Vladimir Fateyev
‘Painting is an individual activity, while theatre is a collective one. Whatever you had thought out, whatever you had drawn – when the actors make a bad performance, when they didn’t manage to enchant the audience, your painted fountains and peacocks won’t help,’ said the artist, ‘but the role that the same fountains and peacocks play in an individual painting depends on the artist only.’ The artist made his case with wonderful paintings that depicted biblical and mythological scenes. He used thick, bright Fauvist colours, though in a very laconic, almost schematic way.
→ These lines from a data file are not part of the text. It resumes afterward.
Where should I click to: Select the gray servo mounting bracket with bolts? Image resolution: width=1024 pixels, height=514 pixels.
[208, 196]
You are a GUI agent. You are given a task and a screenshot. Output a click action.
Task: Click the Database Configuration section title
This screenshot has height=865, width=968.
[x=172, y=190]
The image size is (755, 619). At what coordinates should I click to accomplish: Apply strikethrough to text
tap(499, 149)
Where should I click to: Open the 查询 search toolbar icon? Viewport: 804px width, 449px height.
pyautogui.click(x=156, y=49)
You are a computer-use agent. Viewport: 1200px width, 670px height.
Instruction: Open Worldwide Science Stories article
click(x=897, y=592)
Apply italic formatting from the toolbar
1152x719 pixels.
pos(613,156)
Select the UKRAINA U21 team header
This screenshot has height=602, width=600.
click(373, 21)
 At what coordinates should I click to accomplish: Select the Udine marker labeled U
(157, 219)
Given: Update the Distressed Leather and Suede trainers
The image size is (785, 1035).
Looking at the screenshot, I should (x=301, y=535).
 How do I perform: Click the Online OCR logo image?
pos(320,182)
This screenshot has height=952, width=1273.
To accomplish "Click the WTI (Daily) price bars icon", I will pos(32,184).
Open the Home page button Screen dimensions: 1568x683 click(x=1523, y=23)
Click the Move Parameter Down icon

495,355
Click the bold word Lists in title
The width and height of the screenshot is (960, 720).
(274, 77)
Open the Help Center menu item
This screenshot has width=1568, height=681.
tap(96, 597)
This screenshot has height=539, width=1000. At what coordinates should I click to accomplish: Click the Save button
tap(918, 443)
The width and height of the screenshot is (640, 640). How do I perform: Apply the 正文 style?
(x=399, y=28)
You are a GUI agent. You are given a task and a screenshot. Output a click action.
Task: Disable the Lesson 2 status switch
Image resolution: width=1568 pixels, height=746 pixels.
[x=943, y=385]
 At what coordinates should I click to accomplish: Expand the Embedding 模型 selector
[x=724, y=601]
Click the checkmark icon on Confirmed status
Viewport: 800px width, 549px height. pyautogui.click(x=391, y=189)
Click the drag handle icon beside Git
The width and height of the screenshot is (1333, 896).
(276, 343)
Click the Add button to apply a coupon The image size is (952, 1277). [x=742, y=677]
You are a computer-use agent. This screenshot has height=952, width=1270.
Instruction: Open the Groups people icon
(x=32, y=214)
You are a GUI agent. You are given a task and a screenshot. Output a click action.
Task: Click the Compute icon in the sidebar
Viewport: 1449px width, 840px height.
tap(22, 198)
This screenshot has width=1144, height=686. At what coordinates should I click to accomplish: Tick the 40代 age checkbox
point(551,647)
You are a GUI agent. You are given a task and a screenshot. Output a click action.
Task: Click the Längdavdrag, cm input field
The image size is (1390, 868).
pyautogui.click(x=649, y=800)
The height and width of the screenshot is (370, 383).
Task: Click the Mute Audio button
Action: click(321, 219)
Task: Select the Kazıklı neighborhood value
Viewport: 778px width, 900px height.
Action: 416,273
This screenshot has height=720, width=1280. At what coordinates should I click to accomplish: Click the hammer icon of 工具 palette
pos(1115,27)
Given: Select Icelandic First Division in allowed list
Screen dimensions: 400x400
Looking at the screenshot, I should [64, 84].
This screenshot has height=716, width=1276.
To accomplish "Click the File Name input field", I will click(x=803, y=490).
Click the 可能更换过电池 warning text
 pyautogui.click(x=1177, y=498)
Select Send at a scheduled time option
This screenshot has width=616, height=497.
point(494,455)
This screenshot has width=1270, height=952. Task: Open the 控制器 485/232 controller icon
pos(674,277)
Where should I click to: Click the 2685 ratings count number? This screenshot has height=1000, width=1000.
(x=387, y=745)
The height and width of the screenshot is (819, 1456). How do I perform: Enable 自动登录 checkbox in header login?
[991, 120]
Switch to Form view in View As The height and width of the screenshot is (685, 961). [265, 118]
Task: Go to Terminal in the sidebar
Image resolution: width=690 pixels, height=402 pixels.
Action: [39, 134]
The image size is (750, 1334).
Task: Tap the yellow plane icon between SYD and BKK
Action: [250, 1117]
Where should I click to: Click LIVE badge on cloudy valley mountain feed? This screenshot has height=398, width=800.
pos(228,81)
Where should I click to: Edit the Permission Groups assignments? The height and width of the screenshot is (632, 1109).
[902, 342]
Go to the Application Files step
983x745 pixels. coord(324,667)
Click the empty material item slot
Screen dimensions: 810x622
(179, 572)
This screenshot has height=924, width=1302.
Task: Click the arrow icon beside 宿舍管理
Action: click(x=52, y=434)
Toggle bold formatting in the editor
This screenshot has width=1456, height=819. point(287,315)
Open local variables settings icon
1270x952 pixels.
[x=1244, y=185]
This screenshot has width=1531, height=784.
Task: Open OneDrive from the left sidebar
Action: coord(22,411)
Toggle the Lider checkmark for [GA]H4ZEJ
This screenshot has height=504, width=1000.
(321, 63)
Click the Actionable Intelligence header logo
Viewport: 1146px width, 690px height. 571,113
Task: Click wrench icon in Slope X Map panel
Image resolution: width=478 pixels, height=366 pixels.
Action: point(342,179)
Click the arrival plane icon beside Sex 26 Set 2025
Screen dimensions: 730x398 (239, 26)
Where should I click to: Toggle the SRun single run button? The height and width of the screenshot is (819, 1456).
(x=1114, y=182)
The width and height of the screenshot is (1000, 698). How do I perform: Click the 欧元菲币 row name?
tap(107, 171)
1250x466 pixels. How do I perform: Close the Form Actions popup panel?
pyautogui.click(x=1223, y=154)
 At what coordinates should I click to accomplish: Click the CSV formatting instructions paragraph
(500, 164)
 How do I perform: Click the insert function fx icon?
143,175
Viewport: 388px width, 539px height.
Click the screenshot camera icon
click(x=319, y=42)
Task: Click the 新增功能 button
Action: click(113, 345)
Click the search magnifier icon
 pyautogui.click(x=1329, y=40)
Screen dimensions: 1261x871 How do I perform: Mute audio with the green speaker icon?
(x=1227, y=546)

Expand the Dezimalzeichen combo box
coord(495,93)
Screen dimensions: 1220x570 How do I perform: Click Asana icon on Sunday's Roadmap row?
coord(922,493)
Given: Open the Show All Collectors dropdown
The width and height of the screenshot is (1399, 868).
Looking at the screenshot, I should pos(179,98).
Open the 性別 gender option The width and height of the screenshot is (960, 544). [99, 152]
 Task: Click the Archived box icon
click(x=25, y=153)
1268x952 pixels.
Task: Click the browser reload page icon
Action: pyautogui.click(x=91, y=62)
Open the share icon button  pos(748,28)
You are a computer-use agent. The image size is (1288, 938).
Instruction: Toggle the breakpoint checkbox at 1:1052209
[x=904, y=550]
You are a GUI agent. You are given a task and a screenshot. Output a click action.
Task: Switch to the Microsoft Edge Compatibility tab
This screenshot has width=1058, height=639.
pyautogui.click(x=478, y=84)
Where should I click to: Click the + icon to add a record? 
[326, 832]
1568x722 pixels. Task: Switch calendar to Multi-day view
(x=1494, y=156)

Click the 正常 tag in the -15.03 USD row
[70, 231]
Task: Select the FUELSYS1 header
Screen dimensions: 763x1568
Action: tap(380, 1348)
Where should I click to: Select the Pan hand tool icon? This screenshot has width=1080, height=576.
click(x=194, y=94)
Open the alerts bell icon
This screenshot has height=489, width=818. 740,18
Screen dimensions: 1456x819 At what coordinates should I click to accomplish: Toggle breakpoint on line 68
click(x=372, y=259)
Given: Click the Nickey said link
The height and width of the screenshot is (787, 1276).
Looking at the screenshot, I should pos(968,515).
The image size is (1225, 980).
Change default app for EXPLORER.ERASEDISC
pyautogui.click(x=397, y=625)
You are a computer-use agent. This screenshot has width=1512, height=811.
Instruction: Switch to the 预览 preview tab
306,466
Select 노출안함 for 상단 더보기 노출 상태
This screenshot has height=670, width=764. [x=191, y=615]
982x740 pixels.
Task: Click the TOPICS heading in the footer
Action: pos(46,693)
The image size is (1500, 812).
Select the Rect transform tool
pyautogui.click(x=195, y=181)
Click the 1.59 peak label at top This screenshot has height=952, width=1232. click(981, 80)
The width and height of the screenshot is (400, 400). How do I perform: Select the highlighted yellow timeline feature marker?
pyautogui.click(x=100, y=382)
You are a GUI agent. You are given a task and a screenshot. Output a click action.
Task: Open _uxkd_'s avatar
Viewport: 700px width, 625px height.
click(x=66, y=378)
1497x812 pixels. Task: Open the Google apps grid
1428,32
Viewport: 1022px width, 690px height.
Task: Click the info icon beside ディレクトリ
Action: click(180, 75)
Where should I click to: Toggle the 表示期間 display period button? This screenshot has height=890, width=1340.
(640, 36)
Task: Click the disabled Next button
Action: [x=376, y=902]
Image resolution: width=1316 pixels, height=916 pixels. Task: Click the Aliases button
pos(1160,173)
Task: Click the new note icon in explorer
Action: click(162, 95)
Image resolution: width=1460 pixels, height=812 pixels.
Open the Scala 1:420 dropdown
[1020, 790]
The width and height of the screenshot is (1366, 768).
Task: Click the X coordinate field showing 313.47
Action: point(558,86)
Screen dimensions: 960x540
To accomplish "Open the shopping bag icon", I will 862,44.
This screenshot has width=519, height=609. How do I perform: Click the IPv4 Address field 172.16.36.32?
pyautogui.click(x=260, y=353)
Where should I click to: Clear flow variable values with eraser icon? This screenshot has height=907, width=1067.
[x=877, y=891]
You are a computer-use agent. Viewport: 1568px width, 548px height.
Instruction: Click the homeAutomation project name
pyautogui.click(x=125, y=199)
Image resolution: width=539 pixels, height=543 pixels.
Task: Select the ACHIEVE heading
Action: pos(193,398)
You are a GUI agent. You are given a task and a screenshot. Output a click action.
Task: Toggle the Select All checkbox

Fateev managed to emphasise the pivotal idea of the scene while ignoring all of the excessive details. A wonderful example of such schematic manner is his Chapayev. Fateev said about this work, ‘Chapayev is swimming, you see the diagonal motion. This is how I accomplish the task of the painting – to show that he is sinking in the water’s foam. There is the other diagonal from the left to the right – neither the machine gun, nor the horse can help him. Two diagonals. It seems that it’s not complicated but this is the reason why composition is important.’
What Vladimir Fateev loved in theatre was painting, what he loved in painting was theatre. Perhaps that is why he dedicated nearly all his life to stage design. Born in Krasnoyarsk in 1951, Vladimir graduated from the Vasily Surikov Krasnoyarsk Art College – one of the most prominent art schools in Siberia. Here he met his teacher, Andrey Pozdeev, a well-known graphic artist and painter. After graduating, Fateev moved to Leningrad and enrolled in the Leningrad State Institute of Theatre, Music and Cinematography where he studied art and staging. Completing his studies, he went back to Krasnoyarsk.
Shortly after his return, a new opera theatre opened in Krasnoyarsk where Fateev began his career as a stage designer. At that time, Fateev’s life and work were inextricably linked to theatre. Therefore, when he realized that the local opera theatre did not have the finances to put on quality performances, Fateev moved to Novosibirsk. When the Novosibirsk troupe broke up, he took up easel painting. Nevertheless, he went on travelling around the country, working on set designs until Perestroika. By that time, Fateev had designed more than seventy theatre sets in Krasnoyarsk and many other cities. In his later years, Fateev focused solely on his work for the Novosibirsk Drama Theatre and his independent artistic projects. Vladimir Fateev died on 2 March 2023.